# House training my new Vizsla puppy



## jasperbartle (Apr 4, 2011)

I also have a Jasper, there was I thinking that I was being original!! and we are having wee wee issues. He is being crate trained in the kitchen. I think that my issue is that the back door is pretty much always open so he doesn't need to give me an indication that he needs to go out, he just goes out, most of the time!! Occassionally he will just pee in front of me right by the open back door!! I clean the floor constantly with puppy floor cleaner. I did try puppy pads but he just ripped them to pieces so gave up on them almost immediately. If I take him outside and say 'toilet' he will always go but he doesn't seem to realise yet that he has to either go outside or let me know and yet he never goes in his crate, even all the way through the night or whilst i'm at work. Why is this? Jasper is 14 weeks old.


----------



## Jinx (Apr 6, 2011)

Are you taking him out every time as soon as you take him out of his crate?
Are you taking him out a short time after drinking or eating?
Are you taking him out often, during or just after playing?

Constant supervision is necessary during potty training. If you catch him in the act, and ONLY if you catch him in the act, he should be scolded with a stern "No" (which usually stops them from going), picked up and brought outside to complete his buisiness. When he does, lavish praise is in order!

If messes on the floor and you didn't catch him in the act you should roll up a piece of newspaper.....and hit yourself on the nose with it for not giving him enough supervision.

If you can't pay attention to him for any reason he should be in his crate. When he's out of his crate you should have the eagle eye on him the whole time. Take him out often and be right there to praise him when he does his business. You'll start to understand his body language when he needs to go out as well.

The more that he does his business outside and get's praised for it, the less he will try to do it inside and get scolded for it. It'll take some time, and even after you think he's good to go he still may have accidents but slowly you can give him more time and a little more freedom.

In short, too much freedom and too little supervision too soon is bad for potty training. Also, don't get frustrated if it takes a long time, some dogs just do. And never get angry or frustrated when you find he's messed on the floor when you weren't paying attention. Just sigh and clean it up. Only scold when he's in the act.

Problem set »
A) From the puppy house-training thread, copy the passage starting with "Are you taking him out a" and going on through "him enough supervision.".
B) Answer these questions using the puppy house-training thread:
(i) How old is Jasper?
(ii) What did Jasper do to the puppy pads?
(iii) According to the reply, in what situation should the puppy be scolded?
C) Write the next part of the puppy house-training thread, picking up after its last sentence.

[Some records]
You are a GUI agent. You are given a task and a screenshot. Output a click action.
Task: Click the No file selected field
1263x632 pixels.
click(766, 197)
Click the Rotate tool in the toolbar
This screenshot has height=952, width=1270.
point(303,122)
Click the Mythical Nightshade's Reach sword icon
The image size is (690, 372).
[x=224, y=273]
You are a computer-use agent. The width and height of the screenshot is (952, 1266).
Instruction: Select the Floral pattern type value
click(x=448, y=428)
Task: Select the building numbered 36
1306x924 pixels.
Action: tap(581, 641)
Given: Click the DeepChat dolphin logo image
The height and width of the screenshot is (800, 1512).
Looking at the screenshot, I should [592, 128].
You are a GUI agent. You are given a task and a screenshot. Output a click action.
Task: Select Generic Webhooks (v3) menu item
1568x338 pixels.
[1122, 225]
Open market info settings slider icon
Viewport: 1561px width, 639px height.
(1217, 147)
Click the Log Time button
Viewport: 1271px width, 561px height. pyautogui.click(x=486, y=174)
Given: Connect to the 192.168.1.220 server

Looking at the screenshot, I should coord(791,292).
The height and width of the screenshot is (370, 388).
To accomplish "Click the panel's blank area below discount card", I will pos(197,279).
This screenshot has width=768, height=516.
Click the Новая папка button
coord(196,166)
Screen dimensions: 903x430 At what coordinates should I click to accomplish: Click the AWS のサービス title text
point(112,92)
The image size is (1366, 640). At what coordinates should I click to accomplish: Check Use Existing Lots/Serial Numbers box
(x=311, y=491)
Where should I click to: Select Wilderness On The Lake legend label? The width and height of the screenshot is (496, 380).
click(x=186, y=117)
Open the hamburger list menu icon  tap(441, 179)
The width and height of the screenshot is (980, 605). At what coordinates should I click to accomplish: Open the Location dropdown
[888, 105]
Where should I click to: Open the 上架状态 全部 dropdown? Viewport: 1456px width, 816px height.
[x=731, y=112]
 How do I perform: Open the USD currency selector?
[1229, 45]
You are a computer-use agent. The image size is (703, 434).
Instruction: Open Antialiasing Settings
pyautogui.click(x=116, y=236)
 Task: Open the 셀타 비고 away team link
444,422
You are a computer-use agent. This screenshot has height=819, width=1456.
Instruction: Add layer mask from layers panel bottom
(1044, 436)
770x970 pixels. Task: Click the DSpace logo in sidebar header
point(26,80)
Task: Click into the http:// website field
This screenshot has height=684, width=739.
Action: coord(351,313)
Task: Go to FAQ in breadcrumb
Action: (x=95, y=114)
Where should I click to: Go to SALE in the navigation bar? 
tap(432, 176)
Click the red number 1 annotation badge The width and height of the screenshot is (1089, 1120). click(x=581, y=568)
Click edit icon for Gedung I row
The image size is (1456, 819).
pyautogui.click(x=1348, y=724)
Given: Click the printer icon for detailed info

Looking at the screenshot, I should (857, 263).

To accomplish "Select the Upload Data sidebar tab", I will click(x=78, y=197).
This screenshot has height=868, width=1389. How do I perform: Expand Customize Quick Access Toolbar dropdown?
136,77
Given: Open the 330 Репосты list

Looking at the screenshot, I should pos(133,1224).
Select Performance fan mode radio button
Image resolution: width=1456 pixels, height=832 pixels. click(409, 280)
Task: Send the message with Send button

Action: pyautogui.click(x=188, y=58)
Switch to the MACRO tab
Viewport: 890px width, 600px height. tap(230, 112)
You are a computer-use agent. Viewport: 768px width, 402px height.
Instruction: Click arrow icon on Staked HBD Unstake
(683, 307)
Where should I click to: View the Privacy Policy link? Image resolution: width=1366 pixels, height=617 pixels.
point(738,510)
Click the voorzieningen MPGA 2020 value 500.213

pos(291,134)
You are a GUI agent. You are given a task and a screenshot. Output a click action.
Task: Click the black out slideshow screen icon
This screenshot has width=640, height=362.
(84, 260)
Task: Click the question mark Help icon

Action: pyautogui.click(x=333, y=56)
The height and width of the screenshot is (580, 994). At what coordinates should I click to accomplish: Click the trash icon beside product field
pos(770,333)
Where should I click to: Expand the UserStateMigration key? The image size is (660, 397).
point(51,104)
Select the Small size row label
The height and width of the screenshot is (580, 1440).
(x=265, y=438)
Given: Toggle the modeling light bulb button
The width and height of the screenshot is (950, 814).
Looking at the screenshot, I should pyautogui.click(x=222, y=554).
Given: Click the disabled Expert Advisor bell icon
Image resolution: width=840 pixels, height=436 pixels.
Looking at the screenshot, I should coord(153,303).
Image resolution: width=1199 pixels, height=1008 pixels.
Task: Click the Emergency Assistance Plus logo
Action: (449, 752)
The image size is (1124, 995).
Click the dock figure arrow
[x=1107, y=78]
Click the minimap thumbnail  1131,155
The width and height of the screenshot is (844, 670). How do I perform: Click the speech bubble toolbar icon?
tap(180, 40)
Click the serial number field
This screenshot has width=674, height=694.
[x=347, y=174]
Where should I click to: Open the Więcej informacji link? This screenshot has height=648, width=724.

Outputs in order »
A)
Are you taking him out a short time after drinking or eating?
Are you taking him out often, during or just after playing?

Constant supervision is necessary during potty training. If you catch him in the act, and ONLY if you catch him in the act, he should be scolded with a stern "No" (which usually stops them from going), picked up and brought outside to complete his buisiness. When he does, lavish praise is in order!

If messes on the floor and you didn't catch him in the act you should roll up a piece of newspaper.....and hit yourself on the nose with it for not giving him enough supervision.

B)
(i) 14 weeks old.
(ii) He ripped them to pieces.
(iii) Only if he is caught in the act.

C)
----------



## christine (Oct 19, 2010)

I admit I have only done this once, but here's what worked for us...

Like the previous poster said, supervision is key. You are either watching like a hawk or he's in his crate. That said, I would actually suggest shutting the door until he's fully trained. If he's going out and peeing without you there you're missing an opportunity to praise the heck out of him and teach him where you want him to go. Take him out every 30 or 45 minutes and tell him to pee, then lots of praise. If he has an accident indoors -and you see it while it's happening - give a sharp "no" to interrupt him then whisk him outside immediately. If he finished up outside, lots and lots of praise. If he gets praise every single time he goes outside and a correction every single time he goes inside I think he will catch on pretty quickly. When our pup came home we had to set a timer and take her out every 10 minutes (I wish I were joking) when she was out of her crate and playing or we'd have an accident. Fortunately that was a short-lived phase! By the second week home she was sometimes sitting by the door to go out, and by third week accidents were quite rare. 

Good luck!


----------



## JillandDan (Sep 8, 2010)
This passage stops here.